→ **WHAT IS REQUIRED**: Express the lines as a JSON list of strings, one string per line and blank lines omitted, from the line with "Describe the element at coordinates (420, 738)" through the end of the entries.

→ **AVAILABLE DATA**:
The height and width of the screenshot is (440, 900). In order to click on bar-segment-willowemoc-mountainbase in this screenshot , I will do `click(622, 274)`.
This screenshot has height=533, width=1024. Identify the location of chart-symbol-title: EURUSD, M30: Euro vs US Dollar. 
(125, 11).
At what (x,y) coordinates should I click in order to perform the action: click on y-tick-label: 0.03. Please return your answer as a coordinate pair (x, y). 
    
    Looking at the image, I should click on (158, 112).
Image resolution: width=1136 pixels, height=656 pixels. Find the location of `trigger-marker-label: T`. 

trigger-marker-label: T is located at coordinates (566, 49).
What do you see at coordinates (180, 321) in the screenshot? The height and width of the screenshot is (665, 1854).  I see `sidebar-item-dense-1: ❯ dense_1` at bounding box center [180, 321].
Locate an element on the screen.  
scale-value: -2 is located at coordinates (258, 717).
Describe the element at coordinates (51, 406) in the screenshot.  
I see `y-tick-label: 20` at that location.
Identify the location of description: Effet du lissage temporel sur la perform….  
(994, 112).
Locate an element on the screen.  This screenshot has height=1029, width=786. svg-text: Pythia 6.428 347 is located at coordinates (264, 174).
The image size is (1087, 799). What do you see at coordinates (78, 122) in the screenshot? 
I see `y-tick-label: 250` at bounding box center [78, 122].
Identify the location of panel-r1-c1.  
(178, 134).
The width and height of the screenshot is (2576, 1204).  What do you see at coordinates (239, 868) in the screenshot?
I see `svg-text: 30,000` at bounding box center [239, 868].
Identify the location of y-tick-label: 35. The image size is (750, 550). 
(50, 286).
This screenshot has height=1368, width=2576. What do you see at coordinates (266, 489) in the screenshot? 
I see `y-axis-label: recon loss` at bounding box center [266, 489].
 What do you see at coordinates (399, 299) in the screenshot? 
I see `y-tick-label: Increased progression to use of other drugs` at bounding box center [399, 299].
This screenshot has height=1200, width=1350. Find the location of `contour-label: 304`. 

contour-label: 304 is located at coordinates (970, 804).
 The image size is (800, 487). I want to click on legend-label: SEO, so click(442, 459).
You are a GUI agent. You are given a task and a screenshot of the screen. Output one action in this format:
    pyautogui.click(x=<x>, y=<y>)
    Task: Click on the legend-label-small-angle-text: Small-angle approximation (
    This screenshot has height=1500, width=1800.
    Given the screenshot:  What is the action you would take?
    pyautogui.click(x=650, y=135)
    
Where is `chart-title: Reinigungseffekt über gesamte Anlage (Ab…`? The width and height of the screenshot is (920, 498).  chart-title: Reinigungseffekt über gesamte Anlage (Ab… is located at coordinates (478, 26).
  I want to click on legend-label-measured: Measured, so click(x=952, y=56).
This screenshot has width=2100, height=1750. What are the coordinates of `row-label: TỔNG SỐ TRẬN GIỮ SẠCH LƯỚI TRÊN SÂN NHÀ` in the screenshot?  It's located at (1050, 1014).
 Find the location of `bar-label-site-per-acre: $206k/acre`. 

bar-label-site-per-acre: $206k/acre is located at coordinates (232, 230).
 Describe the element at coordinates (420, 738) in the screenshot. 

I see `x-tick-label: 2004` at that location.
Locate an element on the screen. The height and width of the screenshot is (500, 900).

→ **RESULT OF THE EXERCISE**:
[
  " Describe the element at coordinates (420, 738) in the screenshot. ",
  "I see `x-tick-label: 2004` at that location.",
  "Locate an element on the screen. The height and width of the screenshot is (500, 900)."
]